The basic location of the Free French was on a large plateau, well above the city. We were under order of colonel Renouard. Our barracks were a vast settlement of Nissen Huts (semi-circular shelters of corrugated metal). General De Gaulle mentions our troops at Camberley in his memoir by saying:  “at the camp of Camberley the colonel Renouard introduces me to a battalion of infantry, a small artillery unit, the telecommunication units, etc….Every six months a group of soldiers graduates.” (Paris: Gallimard, Pleiade, Edition 2000, p.242).

The officers and non-coms do their best to form various promotions every six months. Some of my friends had a very distinguished career after graduating from Camberley. My great friend Serge Cany, from Madagascar, graduated as a sergeant, and eventually became a lieutenant. He distinguished himself in the campaign to liberate the south of France. He has a mention in the book Compagnons de la Libération (Jean Christophe Notin, 1061 Compagnons, Paris: Perrin, 2000, p. 741).

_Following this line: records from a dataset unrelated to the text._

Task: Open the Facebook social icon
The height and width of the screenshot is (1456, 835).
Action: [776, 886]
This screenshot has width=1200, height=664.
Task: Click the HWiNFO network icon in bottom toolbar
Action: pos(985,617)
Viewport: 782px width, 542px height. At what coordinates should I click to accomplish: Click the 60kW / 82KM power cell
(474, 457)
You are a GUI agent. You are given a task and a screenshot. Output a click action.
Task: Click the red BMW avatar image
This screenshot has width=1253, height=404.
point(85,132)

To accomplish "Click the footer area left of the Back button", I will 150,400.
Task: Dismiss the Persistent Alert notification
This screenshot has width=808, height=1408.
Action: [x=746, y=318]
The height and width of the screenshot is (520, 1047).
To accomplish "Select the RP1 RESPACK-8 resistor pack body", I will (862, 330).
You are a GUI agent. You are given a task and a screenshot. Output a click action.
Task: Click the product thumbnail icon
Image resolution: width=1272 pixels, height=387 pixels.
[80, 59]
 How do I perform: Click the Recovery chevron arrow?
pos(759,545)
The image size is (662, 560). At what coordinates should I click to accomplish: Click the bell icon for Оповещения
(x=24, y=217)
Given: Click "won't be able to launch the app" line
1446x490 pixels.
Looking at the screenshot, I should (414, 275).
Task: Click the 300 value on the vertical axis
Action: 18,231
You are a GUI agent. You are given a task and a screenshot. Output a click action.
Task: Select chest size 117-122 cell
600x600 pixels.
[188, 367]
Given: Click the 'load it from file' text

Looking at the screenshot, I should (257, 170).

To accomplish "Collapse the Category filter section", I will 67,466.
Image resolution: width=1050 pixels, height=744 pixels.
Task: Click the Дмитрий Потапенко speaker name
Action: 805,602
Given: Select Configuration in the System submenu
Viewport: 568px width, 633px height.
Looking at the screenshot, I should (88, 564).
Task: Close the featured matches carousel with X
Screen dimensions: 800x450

Among the officers entrusted to our training, I remember the name of Mantoux. There were two Mantoux brothers, sons of the professor and diplomat who was an interpreter between Clemenceau and Woodrow Wilson after the first World War. Military training is often a painful routine, but there were a few pleasant moments; in particular the 14th of July, 1943. The Free French marched through the streets in front of friendly Londoners, as we are on duty in front of the statue of Maréchal Foch, behind the Victoria railroad station. I am proud that I was a member of this company, of my own volition, at that historic honoring of France, occupied currently, but honoring the liberation of  the Bastille on the 14th of July, 1789. This was the last parade of the Free French in London. After the short service, we were free and could stroll in the quiet sunny capital.
The summer of 1943 was very pleasantly warm; the afternoons were long. We could relax at the Camberley swimming pool and playing sports was encouraged. We were even allowed to wear civilian clothes outside the camp in order to play tennis. There was a nice library of donated French books.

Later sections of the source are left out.